The presentation will proceed, arraying the linguistic forms of verbal silence and the function it fulfils, that is verbal interactions in which verbal silence is the salient carrier of each of Jakobson’s (1960) six communicative functions. As humans, our mastery of the various silences as communicative possibilities is innate, directed by communicative competence. This alone justifies the study of silence in its own right. Yet, the study of verbal silence, throws new light on the relations between figure and ground; speech and silence and absence and presence. As we hope to show, the highlight of such an investigation is illuminating the iconic nature and qualities of verbal silence as a signifier making absences present.

Spiritualities of Silence (David Le Breton, Strasbourg)

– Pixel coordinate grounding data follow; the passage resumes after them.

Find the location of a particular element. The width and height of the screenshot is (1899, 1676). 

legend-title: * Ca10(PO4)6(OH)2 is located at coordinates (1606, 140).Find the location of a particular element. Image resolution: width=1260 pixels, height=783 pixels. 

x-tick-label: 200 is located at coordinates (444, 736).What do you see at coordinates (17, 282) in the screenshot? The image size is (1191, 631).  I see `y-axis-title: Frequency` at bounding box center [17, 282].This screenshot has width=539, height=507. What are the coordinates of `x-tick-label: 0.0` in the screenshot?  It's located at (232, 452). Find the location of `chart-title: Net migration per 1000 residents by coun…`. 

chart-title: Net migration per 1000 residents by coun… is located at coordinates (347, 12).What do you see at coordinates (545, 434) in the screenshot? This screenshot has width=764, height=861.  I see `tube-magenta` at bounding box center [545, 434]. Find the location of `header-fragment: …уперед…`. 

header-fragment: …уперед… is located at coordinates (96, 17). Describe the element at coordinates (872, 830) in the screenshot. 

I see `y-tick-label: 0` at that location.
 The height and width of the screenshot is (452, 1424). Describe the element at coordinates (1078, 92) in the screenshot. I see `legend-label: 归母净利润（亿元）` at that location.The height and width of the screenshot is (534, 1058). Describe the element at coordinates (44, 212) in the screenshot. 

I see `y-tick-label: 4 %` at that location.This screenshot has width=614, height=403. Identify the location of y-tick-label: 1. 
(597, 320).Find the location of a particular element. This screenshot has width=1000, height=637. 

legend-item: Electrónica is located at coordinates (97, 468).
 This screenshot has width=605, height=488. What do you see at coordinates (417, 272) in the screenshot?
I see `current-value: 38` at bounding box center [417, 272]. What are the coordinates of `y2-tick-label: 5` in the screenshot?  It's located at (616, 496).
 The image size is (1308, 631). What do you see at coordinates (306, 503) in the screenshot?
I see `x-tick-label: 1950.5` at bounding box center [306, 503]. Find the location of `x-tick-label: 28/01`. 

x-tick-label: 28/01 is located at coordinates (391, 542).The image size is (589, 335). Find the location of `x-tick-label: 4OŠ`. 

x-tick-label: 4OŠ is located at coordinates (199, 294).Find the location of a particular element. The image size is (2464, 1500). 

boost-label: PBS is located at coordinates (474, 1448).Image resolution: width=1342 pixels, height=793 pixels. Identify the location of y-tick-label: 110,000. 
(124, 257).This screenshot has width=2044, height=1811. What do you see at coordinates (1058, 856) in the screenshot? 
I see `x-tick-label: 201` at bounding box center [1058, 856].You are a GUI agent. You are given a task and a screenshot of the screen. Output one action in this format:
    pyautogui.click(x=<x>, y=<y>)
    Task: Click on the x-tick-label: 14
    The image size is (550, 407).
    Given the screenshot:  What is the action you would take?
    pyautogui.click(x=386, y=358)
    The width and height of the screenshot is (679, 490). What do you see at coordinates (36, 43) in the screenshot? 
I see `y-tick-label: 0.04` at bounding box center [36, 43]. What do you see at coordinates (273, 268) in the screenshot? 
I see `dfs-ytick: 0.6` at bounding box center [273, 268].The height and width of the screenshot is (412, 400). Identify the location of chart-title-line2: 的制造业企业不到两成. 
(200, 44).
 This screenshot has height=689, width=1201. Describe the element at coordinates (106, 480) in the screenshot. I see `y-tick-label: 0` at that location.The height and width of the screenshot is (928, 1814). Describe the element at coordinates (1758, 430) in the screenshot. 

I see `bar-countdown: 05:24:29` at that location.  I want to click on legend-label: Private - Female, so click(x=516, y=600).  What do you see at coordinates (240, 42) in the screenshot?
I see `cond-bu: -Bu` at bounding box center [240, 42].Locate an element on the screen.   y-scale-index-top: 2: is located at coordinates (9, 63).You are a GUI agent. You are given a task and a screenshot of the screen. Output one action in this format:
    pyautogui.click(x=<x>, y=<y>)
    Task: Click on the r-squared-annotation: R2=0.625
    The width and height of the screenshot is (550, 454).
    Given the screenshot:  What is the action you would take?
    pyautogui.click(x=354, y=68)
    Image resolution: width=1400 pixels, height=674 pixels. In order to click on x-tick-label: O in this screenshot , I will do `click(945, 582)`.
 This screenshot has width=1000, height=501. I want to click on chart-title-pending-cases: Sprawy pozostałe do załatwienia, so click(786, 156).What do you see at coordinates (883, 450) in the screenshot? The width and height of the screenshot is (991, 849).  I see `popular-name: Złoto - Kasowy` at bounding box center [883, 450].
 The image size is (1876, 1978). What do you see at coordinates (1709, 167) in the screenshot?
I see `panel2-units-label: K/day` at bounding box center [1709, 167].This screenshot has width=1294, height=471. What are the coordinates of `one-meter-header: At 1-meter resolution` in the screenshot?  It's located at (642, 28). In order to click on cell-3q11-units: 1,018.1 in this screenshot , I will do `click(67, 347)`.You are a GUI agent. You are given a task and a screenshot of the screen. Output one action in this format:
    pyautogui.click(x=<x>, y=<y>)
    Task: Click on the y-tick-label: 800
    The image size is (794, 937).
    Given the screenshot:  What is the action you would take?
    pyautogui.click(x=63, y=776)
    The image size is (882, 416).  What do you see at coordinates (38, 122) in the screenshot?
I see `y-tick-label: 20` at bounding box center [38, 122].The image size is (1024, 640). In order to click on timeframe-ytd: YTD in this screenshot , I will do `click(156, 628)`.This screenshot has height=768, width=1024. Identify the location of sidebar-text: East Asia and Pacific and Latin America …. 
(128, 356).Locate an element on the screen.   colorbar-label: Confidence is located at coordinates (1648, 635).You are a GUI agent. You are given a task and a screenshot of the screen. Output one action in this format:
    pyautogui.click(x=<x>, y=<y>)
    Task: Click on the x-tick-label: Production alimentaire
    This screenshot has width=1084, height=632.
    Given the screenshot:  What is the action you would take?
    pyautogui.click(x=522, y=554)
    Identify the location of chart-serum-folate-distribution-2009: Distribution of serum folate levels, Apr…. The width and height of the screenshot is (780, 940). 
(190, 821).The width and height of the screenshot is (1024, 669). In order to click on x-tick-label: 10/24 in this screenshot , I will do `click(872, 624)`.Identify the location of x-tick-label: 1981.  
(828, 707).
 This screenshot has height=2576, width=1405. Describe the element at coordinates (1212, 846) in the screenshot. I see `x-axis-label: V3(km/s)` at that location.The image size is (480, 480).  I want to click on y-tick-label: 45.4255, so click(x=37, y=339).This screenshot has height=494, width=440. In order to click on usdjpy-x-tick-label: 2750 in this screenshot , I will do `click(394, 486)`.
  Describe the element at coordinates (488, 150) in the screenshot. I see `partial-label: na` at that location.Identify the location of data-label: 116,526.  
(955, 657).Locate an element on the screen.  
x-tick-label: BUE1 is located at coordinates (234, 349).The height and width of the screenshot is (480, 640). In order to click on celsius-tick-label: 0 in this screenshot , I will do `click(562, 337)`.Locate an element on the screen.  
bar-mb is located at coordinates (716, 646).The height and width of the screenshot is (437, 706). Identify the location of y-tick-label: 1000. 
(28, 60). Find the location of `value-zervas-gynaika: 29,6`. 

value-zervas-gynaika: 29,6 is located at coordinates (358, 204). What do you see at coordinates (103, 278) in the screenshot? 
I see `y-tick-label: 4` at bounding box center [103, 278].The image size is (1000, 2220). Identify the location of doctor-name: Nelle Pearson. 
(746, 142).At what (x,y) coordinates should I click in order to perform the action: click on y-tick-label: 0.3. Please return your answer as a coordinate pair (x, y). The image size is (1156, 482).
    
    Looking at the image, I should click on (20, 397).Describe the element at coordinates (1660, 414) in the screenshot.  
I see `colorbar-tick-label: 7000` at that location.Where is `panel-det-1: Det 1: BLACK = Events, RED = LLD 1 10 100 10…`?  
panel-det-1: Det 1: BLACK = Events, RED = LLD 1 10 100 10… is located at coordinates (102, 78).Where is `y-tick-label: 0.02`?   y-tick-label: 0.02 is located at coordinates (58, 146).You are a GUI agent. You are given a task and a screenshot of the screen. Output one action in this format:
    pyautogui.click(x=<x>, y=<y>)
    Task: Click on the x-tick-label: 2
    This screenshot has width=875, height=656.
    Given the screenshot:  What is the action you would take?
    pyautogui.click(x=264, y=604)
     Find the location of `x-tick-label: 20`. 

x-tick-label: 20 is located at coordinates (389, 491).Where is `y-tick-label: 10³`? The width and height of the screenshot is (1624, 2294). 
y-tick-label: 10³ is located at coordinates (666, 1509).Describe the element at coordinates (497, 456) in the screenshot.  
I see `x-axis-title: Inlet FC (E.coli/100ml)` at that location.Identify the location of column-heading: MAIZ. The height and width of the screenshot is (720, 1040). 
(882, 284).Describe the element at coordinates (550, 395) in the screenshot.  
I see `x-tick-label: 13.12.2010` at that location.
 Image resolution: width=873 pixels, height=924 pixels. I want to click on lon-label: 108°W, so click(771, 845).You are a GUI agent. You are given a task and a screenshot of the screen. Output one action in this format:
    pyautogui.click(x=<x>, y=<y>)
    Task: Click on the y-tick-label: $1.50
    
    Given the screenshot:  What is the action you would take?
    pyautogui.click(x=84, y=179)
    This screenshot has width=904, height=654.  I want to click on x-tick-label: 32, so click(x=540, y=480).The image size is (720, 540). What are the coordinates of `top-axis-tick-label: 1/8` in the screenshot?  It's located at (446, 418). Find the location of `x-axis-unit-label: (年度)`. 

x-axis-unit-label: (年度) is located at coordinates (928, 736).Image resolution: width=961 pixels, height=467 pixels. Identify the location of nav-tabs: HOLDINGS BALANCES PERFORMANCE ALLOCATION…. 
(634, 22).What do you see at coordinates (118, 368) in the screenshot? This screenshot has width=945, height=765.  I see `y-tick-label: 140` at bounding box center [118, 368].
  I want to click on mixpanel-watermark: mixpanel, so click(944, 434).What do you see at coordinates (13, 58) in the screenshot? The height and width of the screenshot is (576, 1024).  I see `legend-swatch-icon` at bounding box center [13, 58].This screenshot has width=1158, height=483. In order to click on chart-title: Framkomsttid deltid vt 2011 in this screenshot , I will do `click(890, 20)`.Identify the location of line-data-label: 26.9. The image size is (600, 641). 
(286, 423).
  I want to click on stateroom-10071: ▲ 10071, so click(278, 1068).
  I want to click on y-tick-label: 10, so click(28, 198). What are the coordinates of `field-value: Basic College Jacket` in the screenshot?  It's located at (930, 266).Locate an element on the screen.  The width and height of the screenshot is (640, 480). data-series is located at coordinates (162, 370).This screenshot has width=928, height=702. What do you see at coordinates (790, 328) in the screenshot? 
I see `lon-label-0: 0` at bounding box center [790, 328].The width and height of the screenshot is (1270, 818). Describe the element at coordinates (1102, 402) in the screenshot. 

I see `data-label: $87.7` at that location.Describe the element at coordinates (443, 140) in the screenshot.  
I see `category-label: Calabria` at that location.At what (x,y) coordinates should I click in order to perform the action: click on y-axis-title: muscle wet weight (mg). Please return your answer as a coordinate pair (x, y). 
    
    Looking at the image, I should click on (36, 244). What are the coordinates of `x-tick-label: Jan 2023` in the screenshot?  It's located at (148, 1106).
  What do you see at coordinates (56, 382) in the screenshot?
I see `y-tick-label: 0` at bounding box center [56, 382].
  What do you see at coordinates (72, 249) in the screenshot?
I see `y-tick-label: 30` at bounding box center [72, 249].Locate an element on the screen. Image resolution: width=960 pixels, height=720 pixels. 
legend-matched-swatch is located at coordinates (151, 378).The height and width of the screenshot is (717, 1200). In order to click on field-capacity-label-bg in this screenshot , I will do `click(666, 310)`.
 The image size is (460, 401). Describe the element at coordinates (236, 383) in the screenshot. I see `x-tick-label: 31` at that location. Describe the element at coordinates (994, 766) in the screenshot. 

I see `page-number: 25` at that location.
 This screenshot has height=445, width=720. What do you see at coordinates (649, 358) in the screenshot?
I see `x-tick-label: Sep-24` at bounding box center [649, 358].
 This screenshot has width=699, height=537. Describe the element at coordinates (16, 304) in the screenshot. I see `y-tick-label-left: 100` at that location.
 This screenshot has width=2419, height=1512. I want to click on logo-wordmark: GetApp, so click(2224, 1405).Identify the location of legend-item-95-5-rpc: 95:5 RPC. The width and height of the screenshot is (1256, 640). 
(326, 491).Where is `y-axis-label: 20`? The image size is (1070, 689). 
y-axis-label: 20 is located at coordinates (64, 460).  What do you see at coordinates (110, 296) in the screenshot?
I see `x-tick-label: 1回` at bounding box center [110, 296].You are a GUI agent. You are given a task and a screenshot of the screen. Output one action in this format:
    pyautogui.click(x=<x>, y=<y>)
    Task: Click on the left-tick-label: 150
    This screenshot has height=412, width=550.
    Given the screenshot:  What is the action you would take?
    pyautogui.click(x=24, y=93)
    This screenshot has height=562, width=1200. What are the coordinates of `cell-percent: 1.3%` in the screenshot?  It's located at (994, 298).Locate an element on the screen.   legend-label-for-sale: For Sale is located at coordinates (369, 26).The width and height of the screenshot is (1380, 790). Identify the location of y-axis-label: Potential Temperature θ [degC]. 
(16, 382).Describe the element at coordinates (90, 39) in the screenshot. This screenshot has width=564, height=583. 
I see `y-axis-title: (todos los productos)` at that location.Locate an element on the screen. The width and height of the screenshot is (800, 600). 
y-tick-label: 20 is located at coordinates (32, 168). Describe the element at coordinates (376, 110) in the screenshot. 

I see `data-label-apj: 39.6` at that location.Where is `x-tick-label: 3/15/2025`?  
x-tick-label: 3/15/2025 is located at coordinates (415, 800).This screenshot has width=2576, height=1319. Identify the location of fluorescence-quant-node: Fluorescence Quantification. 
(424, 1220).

Speech divides the world and introduces the fracture (and the connection) of meaning. Yet for the believer, particularly in monotheistic religions or in Oriental spiritualities, God cannot be reduced to a limited signification. He escapes speech because he is beyond words, beyond any limits of meaning. Speech is antithetical to divine attributes as these pertain to a set of essentially human features in that they are evidence of a separation. God cannot participate in the split of the individual and no speech can exhaust the human address to him, whether it be to speak to him or to name him. In general, silence is an opening towards interiority and therefore towards intimate forms of spirituality.

About our speakers

Michal Ornan-Ephratt is Full Professor in the Department of Hebrew Language at the University of Haifa, Israel. Her research interests include neologisms, transparency theories and pragmatics, as well as linguistic models in non-linguistic disciplines and the study of silence. She is editor of Silences: Silence in Culture and in Interpersonal Relations (Tel Aviv, 2007) and author of Silence as Language (Cambridge University Press, forthcoming).

David Le Breton is Professor of Sociology and Anthropology at the University of Strasbourg. He is member of the European Dynamics (DynamE) unit at the University of Strasbourg and of the Institut Universitaire de France (IUF). His research focuses on representations of the human body and the analysis of risk behaviour. He has, furthermore, worked on and written about topics such as pain, silence, and the face. He is author of Du silence: essai (Métailié, 2015) and of Sensing the World: An Anthropology of the Senses (Bloomsbury, 2017).